Items listed in a dataset:
/---
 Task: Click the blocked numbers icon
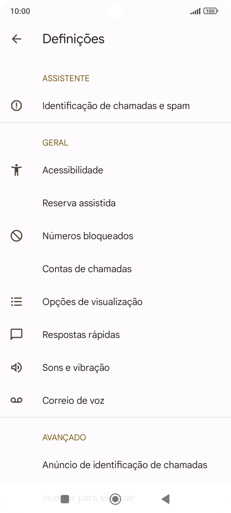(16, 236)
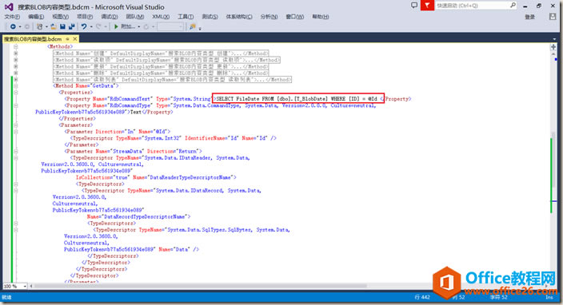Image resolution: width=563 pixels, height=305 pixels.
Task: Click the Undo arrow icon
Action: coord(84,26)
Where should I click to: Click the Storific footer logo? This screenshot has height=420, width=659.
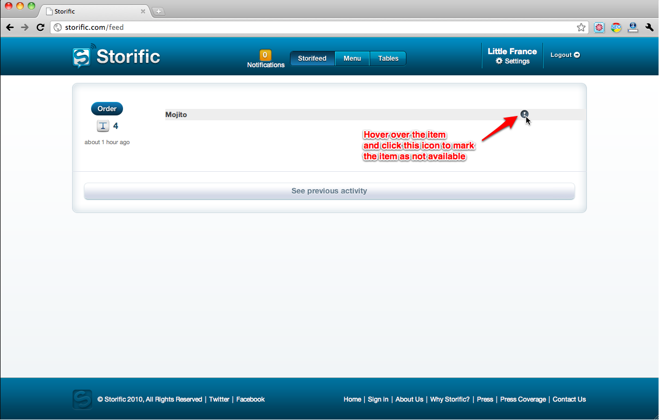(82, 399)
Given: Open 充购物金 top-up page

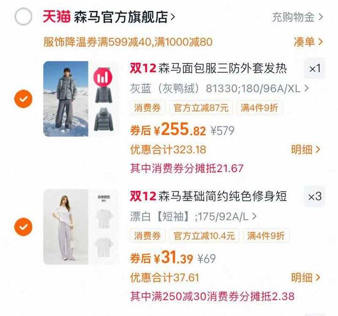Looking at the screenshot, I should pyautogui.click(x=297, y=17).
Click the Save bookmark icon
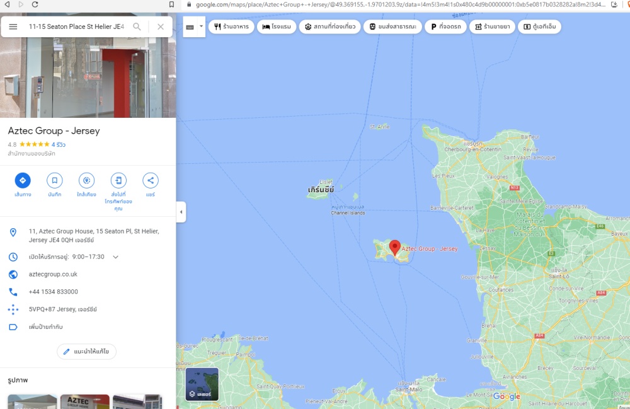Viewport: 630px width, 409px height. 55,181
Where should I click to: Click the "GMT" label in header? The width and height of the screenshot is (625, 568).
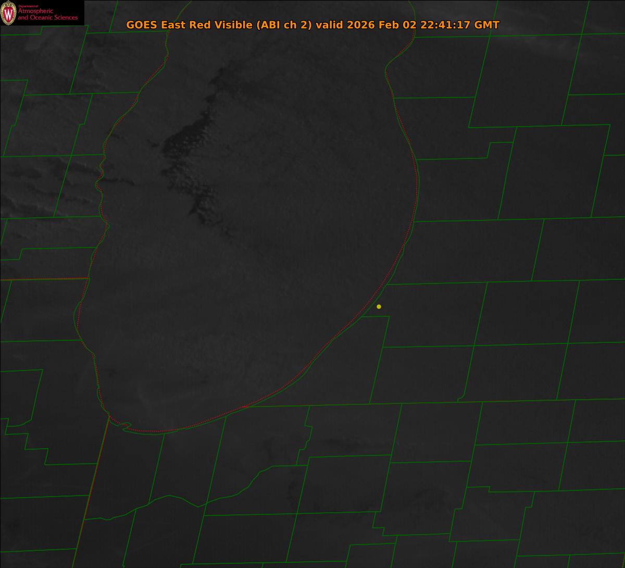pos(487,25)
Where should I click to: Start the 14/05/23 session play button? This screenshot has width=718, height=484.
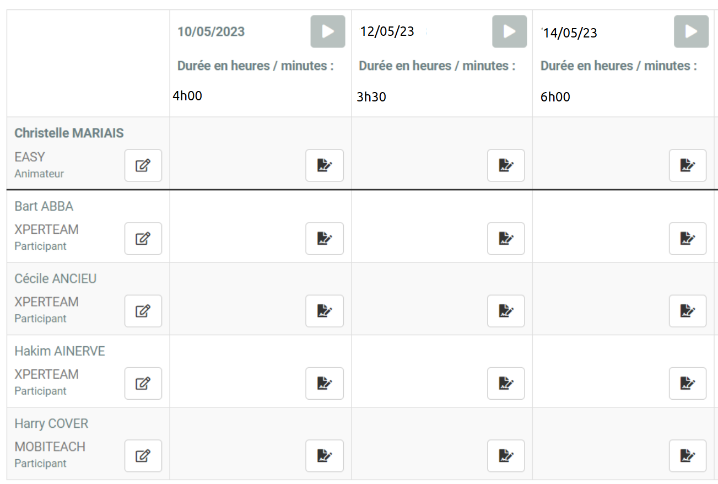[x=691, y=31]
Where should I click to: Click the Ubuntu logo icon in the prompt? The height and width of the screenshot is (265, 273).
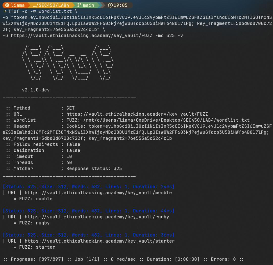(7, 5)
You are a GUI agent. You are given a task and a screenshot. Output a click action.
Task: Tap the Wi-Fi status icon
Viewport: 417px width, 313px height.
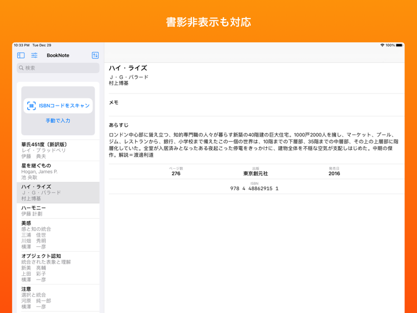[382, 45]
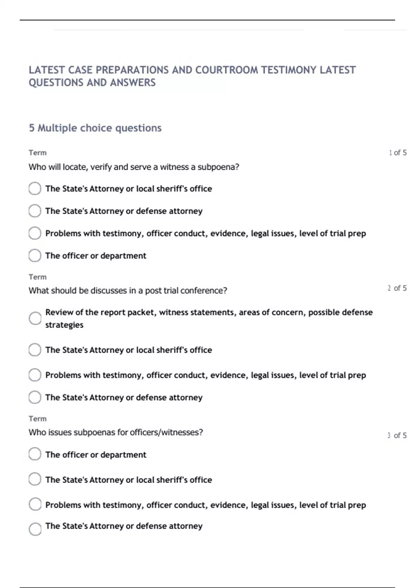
\---
• **BRIEF**
Once the line holding "Click the Save bookmark icon" is found, set it down along with every line after it through the end of the entries, exactly, leaving the pictures out.

• **SOLUTION TO THE PROBLEM**
Click the Save bookmark icon
Viewport: 630px width, 409px height. 55,181
Where should I click to: Click the "GMT" label in header? The width and height of the screenshot is (625, 568).
pos(487,25)
Where should I click to: Start the 14/05/23 session play button? This screenshot has width=718, height=484.
[x=691, y=31]
Where should I click to: Click the Ubuntu logo icon in the prompt? The height and width of the screenshot is (265, 273).
(7, 5)
You are a GUI agent. You are given a task and a screenshot. Output a click action.
Task: Tap the Wi-Fi status icon
Viewport: 417px width, 313px height.
[382, 45]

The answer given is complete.